What the task asks: Excluding pictures, retype exactly the lines from the one with "Viewport: 769px width, 745px height." through the end of the records that follow.

Records from a dataset
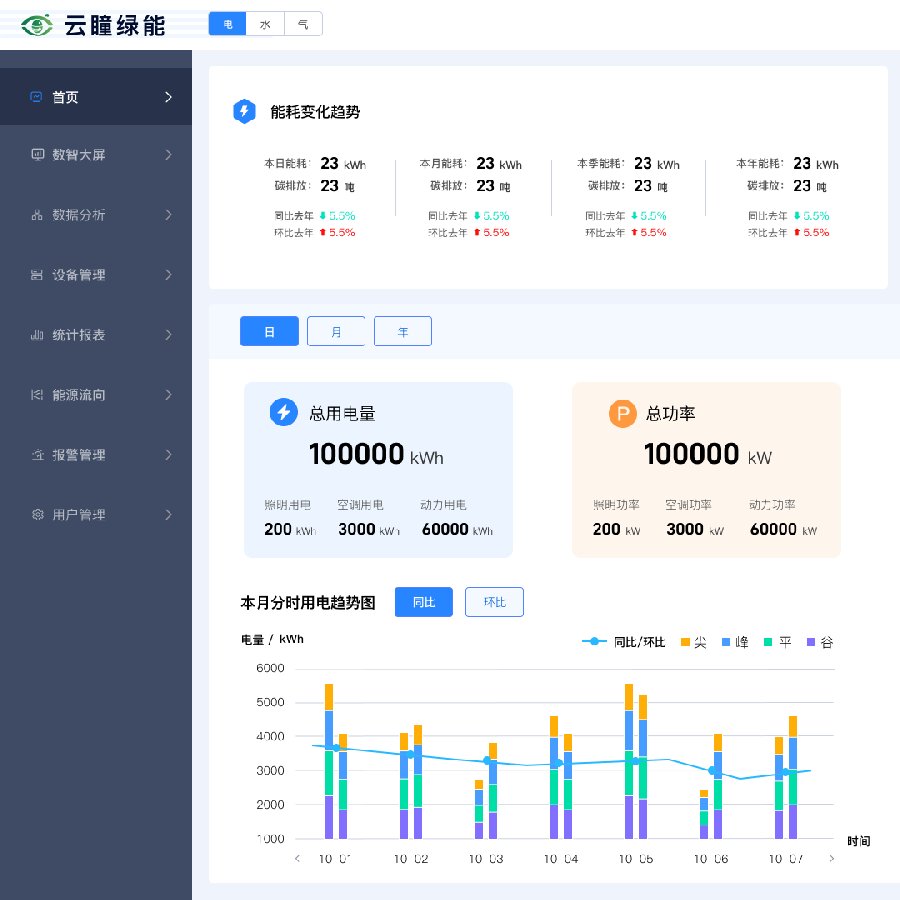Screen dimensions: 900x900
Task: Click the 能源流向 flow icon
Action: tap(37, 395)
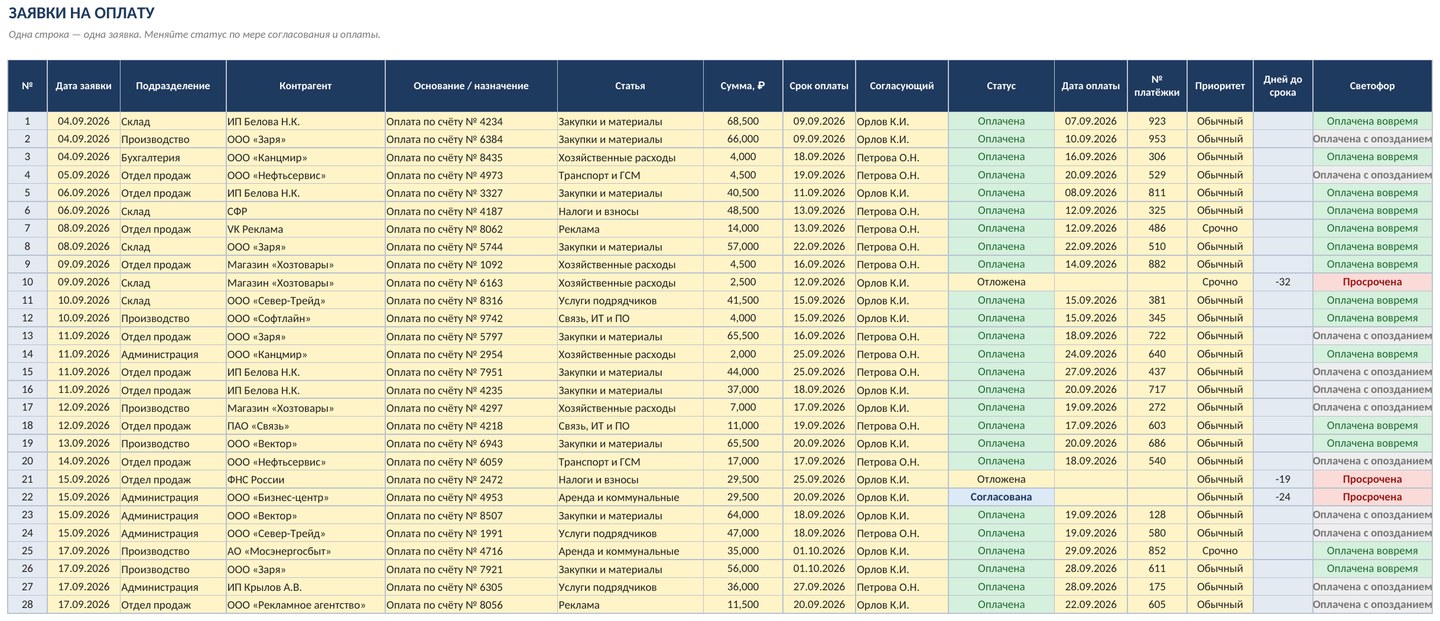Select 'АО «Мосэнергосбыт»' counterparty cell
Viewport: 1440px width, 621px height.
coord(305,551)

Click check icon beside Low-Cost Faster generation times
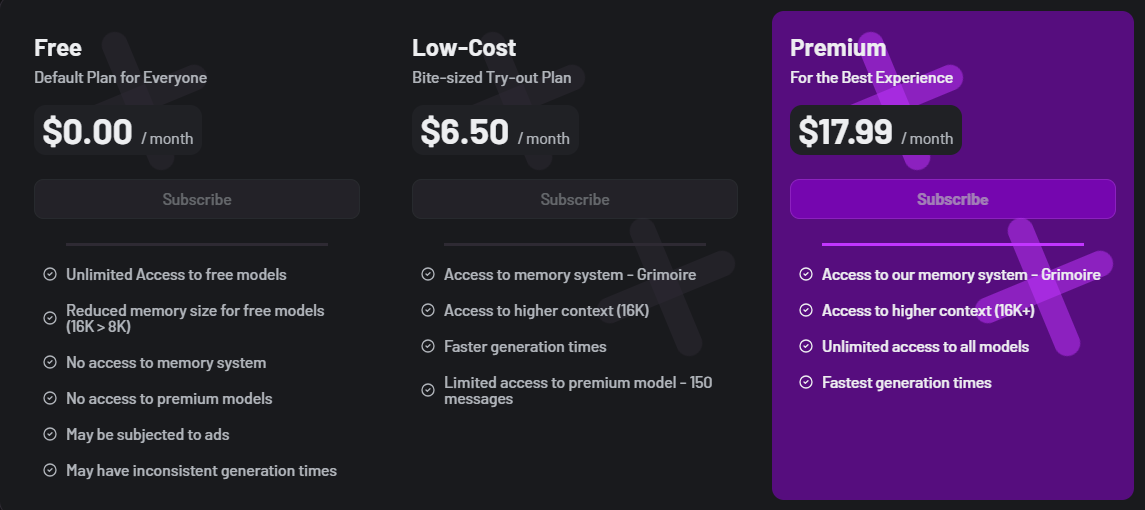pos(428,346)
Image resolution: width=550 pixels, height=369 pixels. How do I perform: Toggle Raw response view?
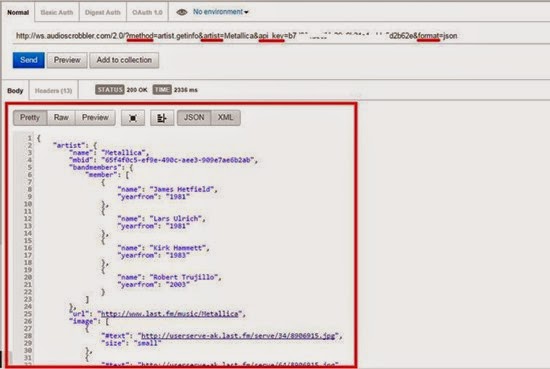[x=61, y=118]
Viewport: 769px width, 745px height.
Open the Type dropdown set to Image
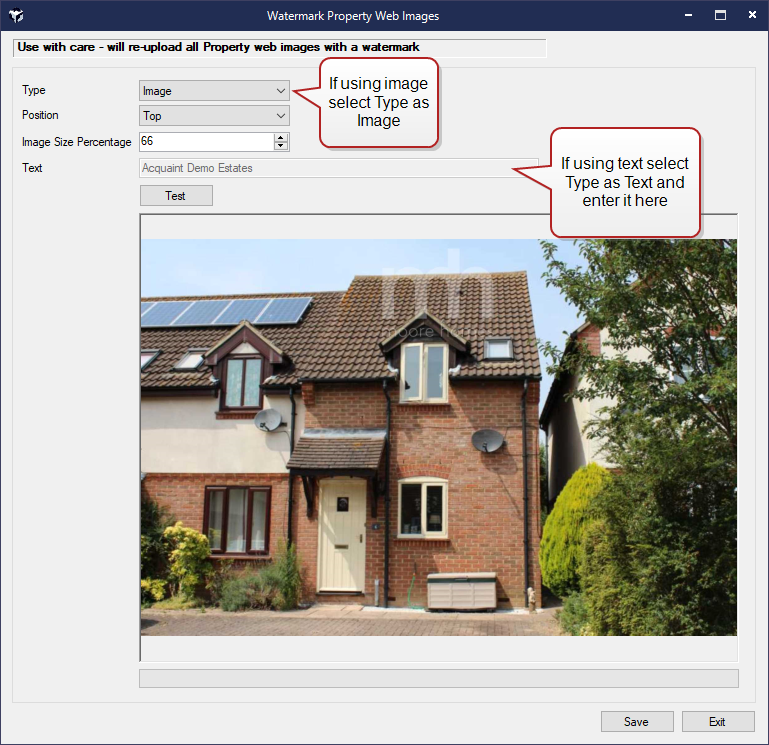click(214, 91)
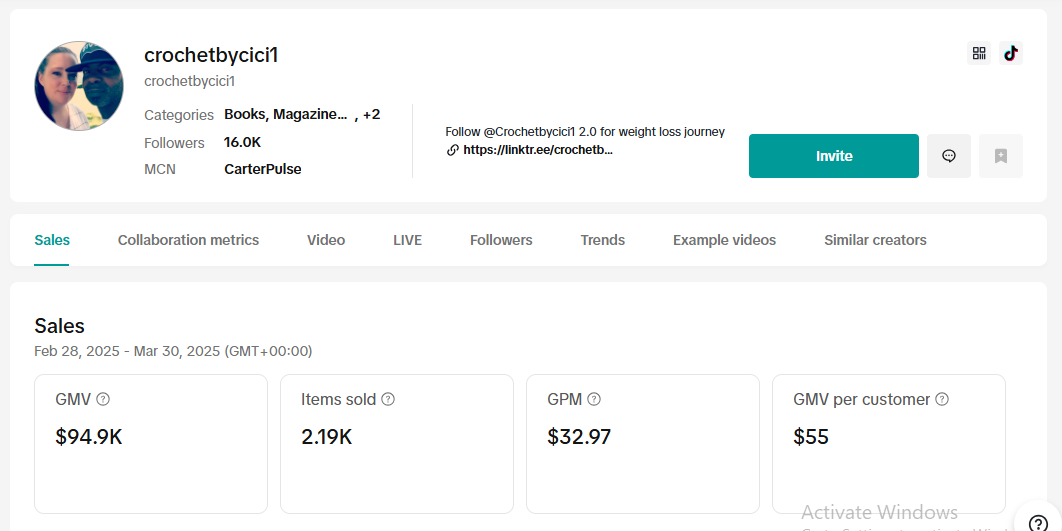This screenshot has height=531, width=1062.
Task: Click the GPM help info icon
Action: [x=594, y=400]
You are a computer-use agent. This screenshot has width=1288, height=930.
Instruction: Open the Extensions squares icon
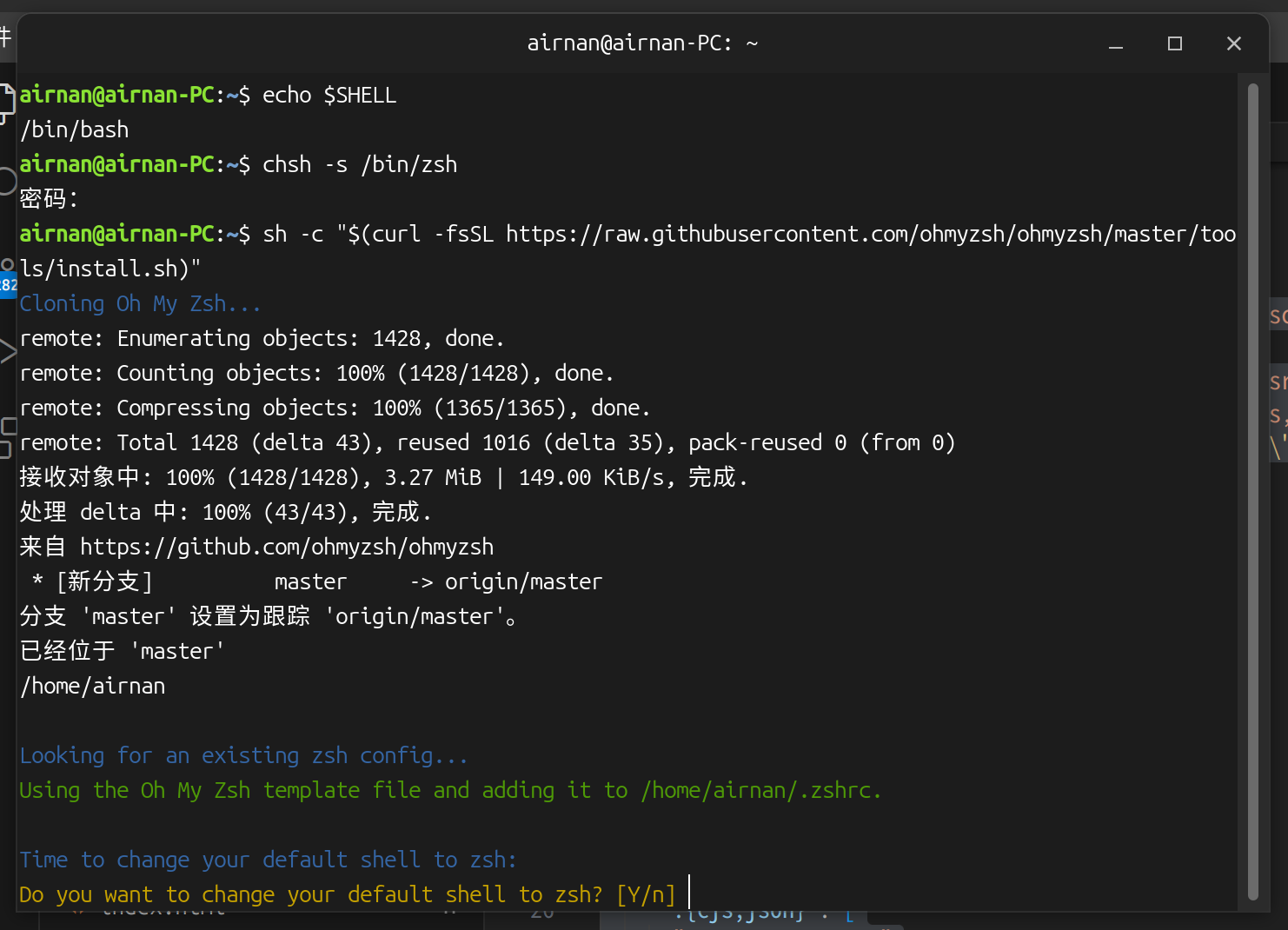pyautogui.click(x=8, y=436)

Expected output:
Viewport: 769px width, 745px height.
Open the Type dropdown set to Image
click(214, 91)
This screenshot has height=531, width=1062.
Task: Click the GPM help info icon
Action: [x=594, y=400]
You are a computer-use agent. This screenshot has width=1288, height=930.
Instruction: Open the Extensions squares icon
pyautogui.click(x=8, y=436)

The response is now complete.